Job:
Can you reproduce every line of the material below word for word, leaving out the pictures?

Start Dataset records

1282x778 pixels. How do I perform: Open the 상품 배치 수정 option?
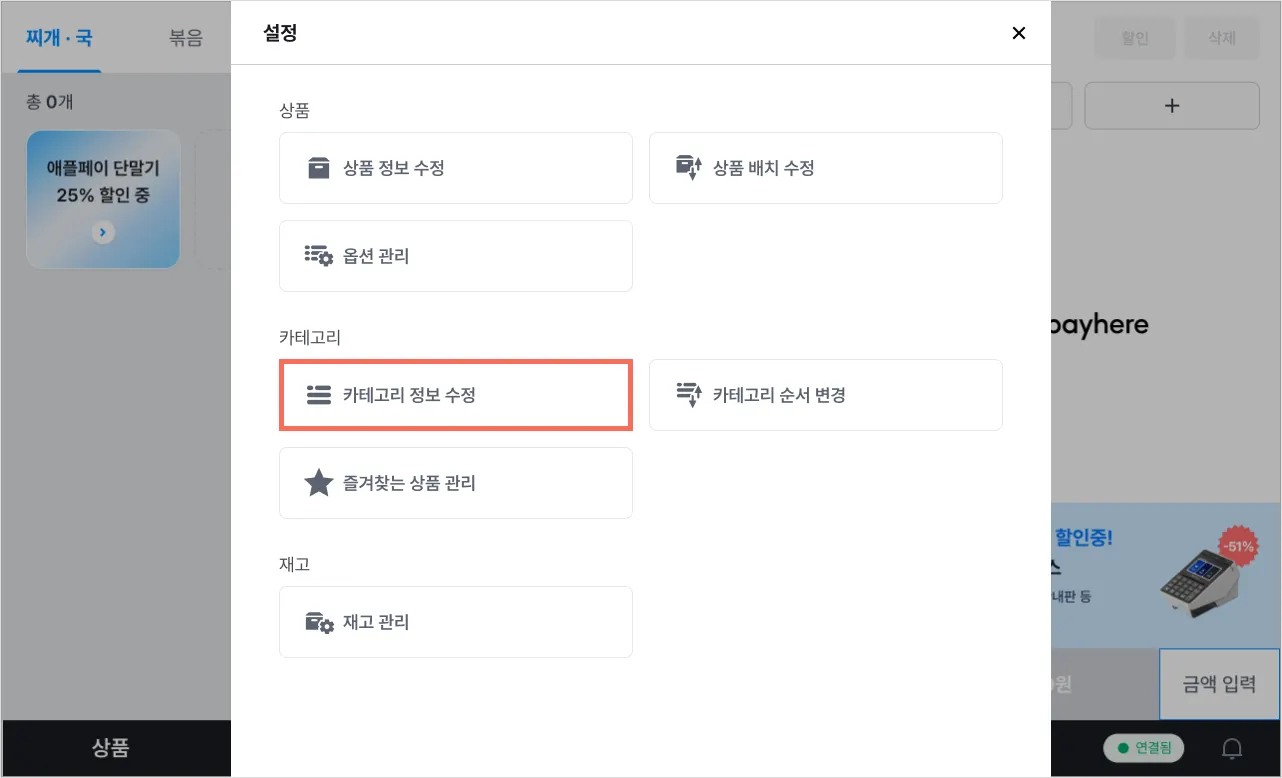825,168
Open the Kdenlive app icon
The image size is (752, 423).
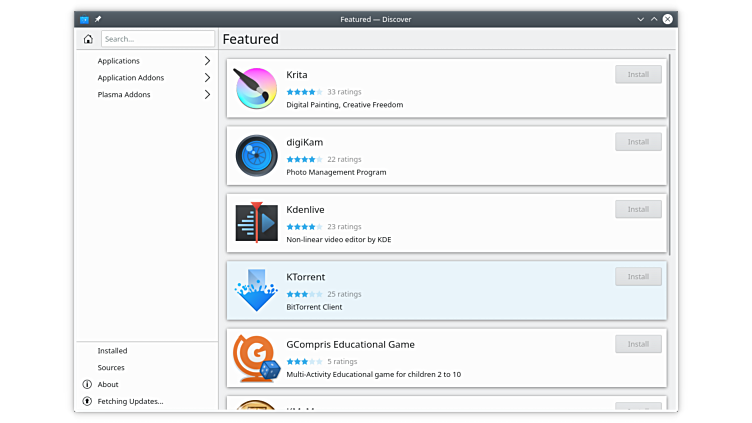tap(256, 223)
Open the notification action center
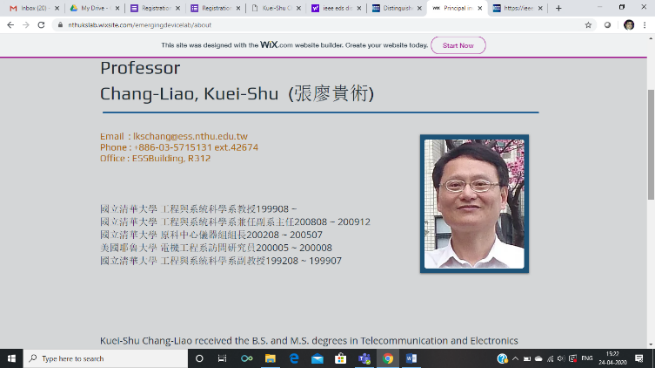 tap(639, 358)
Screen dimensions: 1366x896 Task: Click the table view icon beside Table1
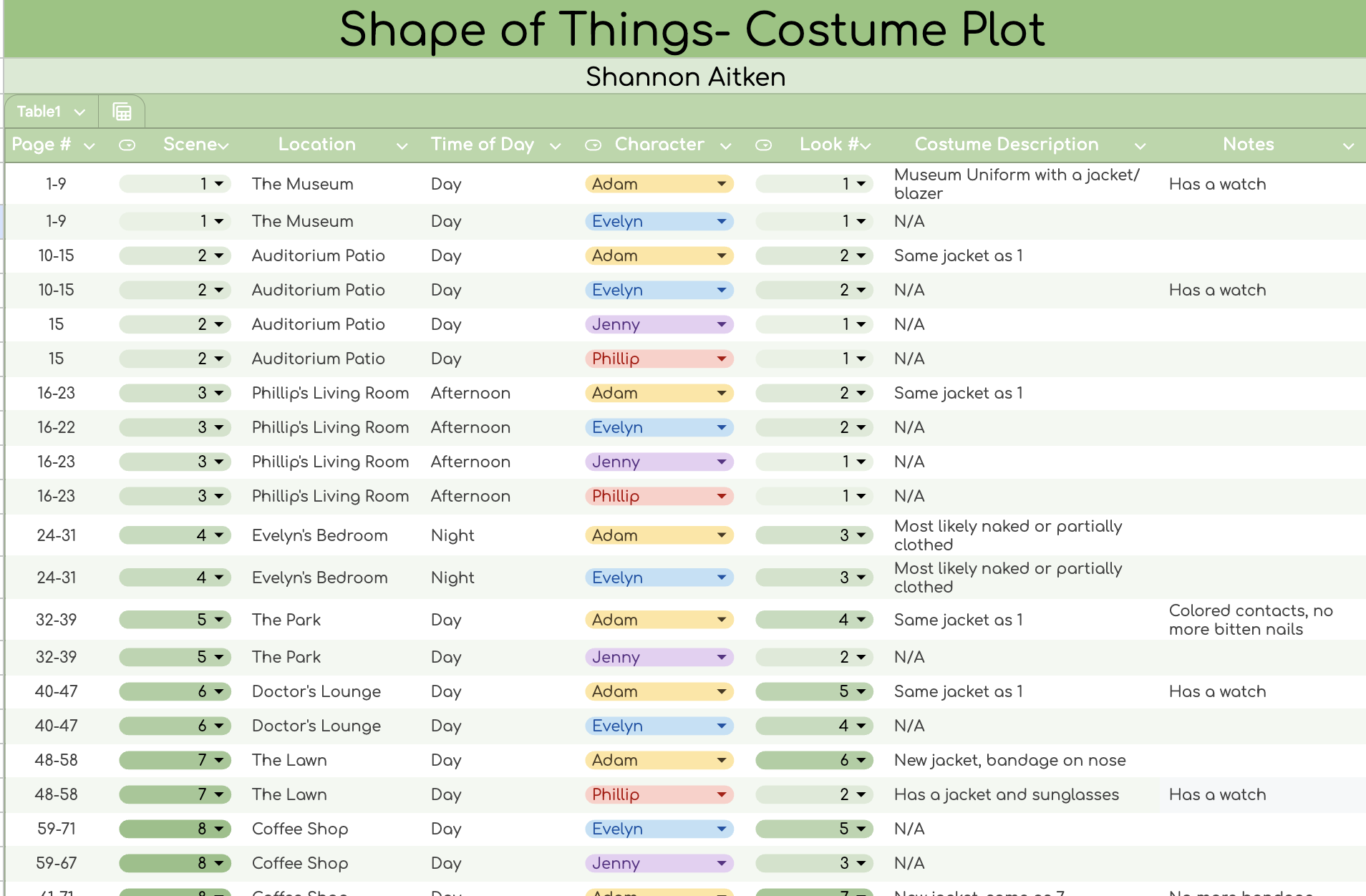pos(122,112)
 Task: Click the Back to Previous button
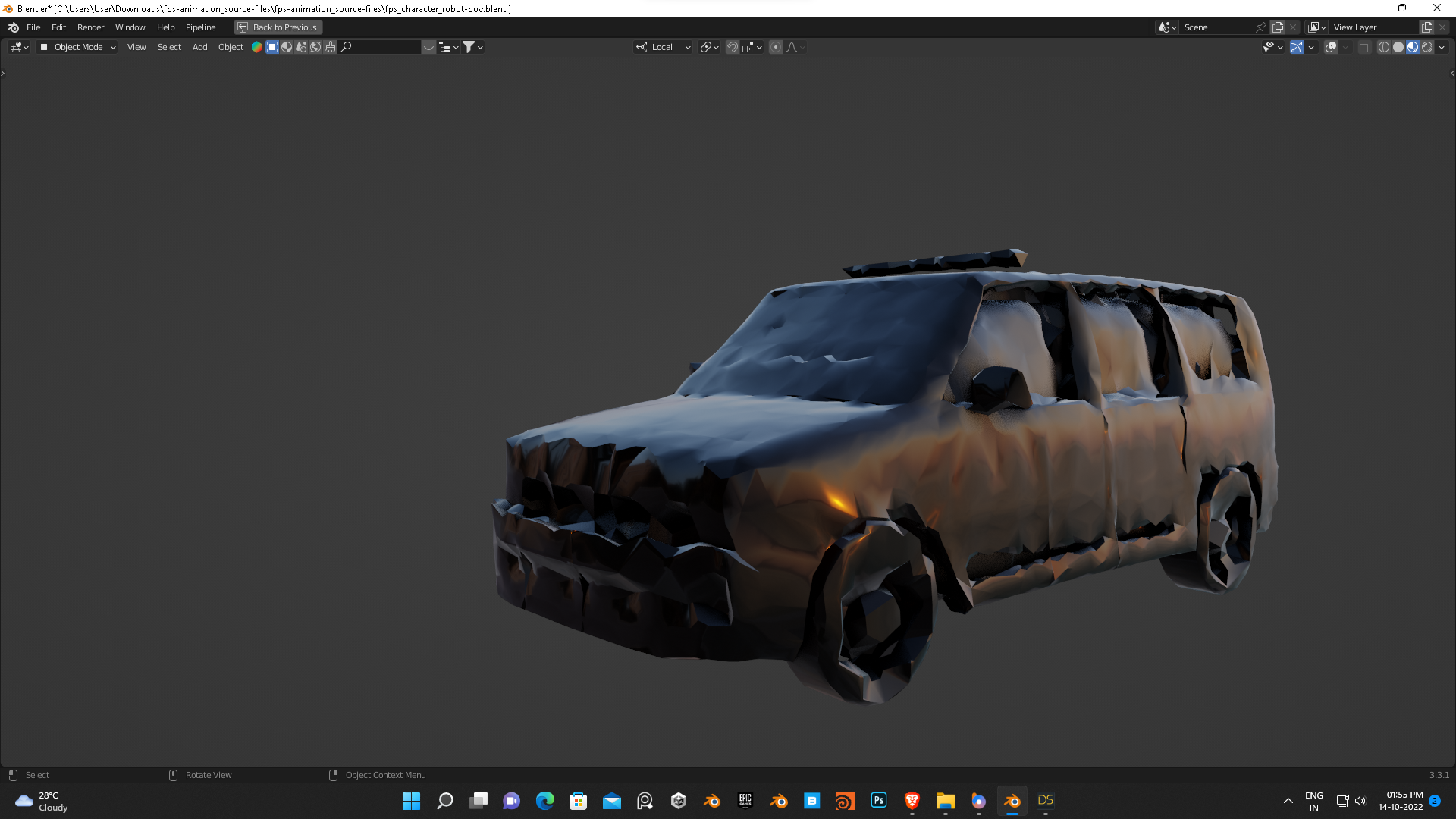[x=278, y=27]
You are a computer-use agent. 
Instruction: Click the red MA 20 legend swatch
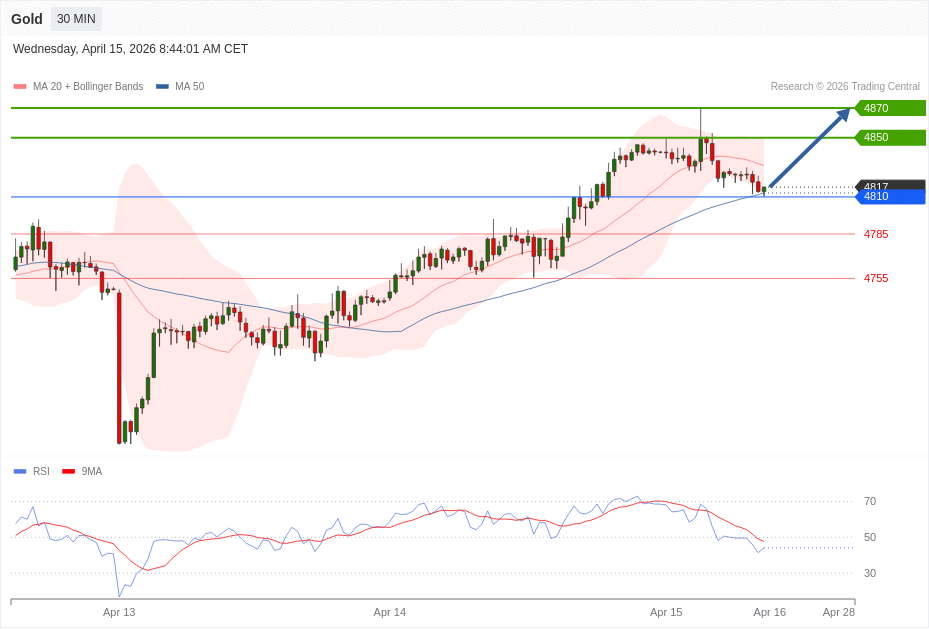pos(20,87)
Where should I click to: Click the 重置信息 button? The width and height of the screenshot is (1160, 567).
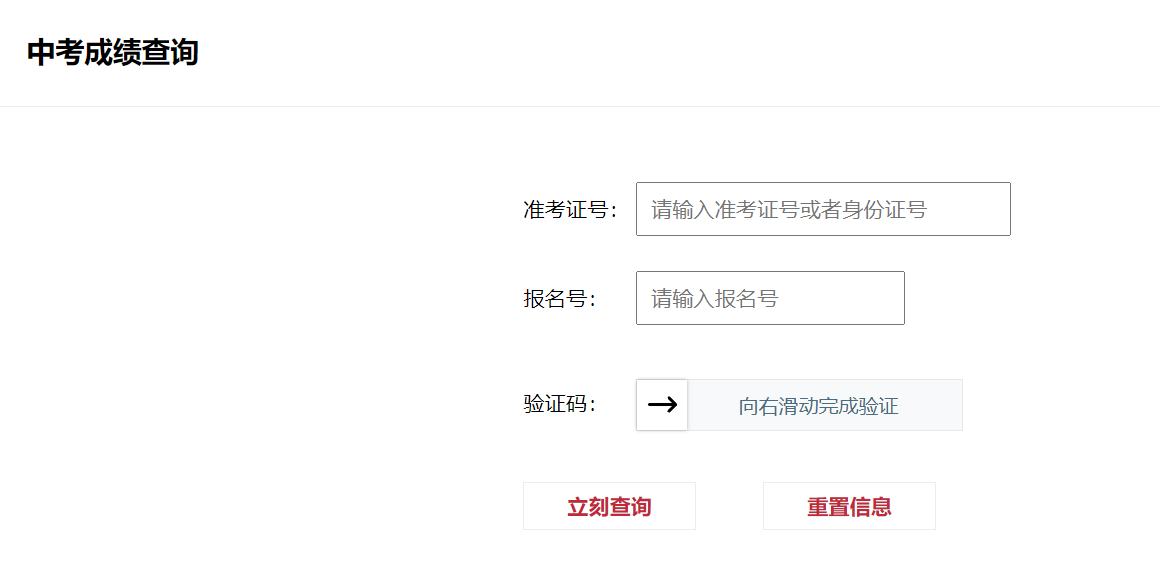click(849, 506)

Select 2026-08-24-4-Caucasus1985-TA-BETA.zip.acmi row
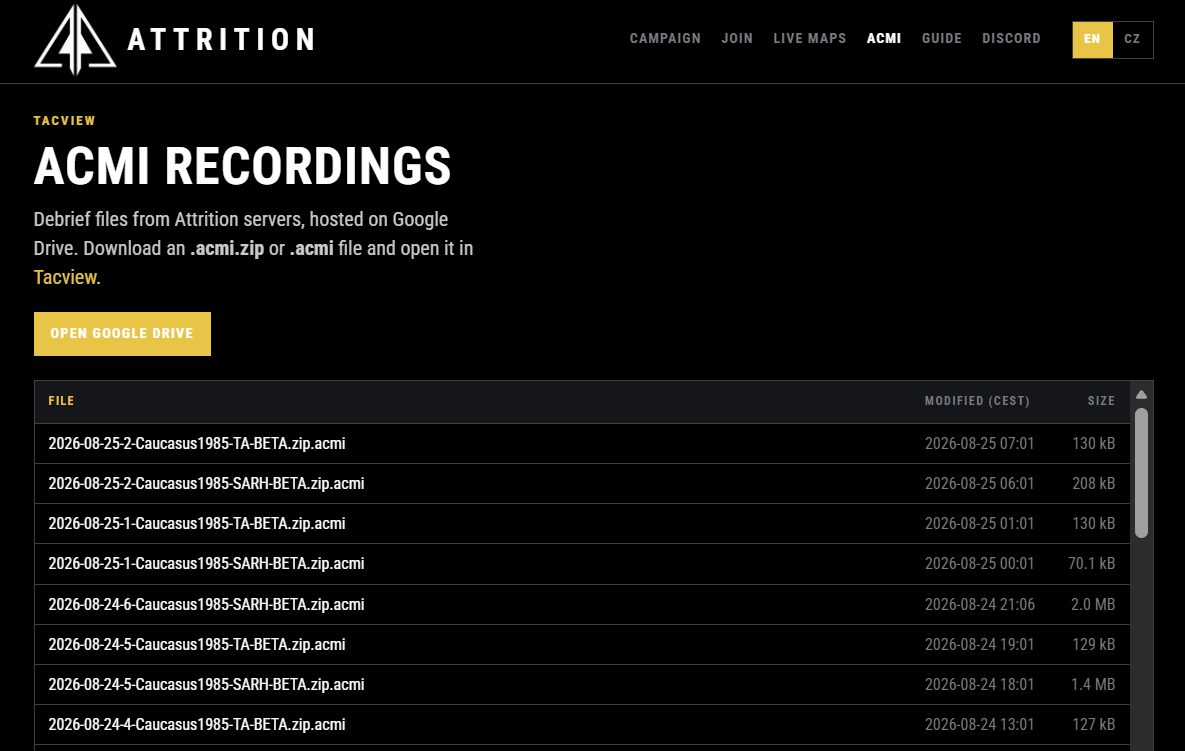pos(582,725)
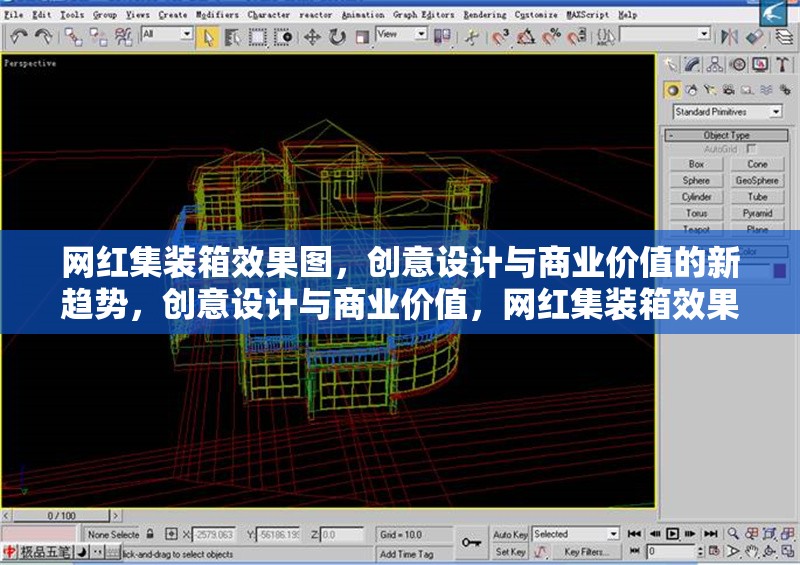Toggle the Auto Key animation mode

pos(510,535)
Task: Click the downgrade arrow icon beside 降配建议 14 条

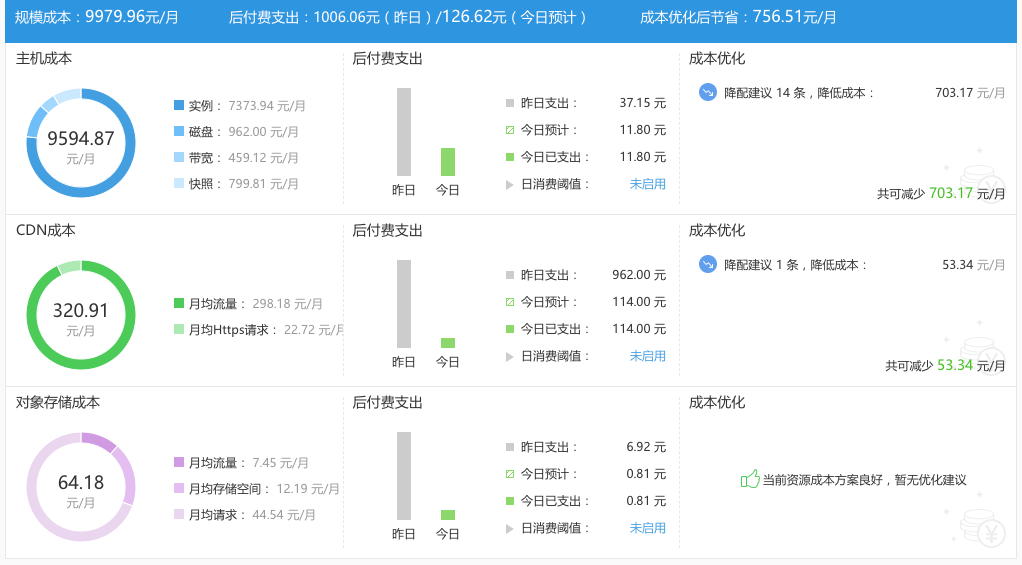Action: 708,93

End Dataset records

Exercise solution:
1282x778 pixels. How do I perform: Open the 상품 배치 수정 option?
825,168
Open the Kdenlive app icon
The image size is (752, 423).
tap(256, 223)
Open the notification action center
 tap(639, 358)
Screen dimensions: 1366x896 Task: Click the table view icon beside Table1
pos(122,112)
 Task: Click the Back to Previous button
[x=278, y=27]
You are a computer-use agent. 
Instruction: Click the red MA 20 legend swatch
pos(20,87)
Where should I click to: Click the 重置信息 button? The width and height of the screenshot is (1160, 567).
click(849, 506)

Select 2026-08-24-4-Caucasus1985-TA-BETA.zip.acmi row
pos(582,725)
Toggle the Auto Key animation mode

pos(510,535)
Task: Click the downgrade arrow icon beside 降配建议 14 条

Action: 708,93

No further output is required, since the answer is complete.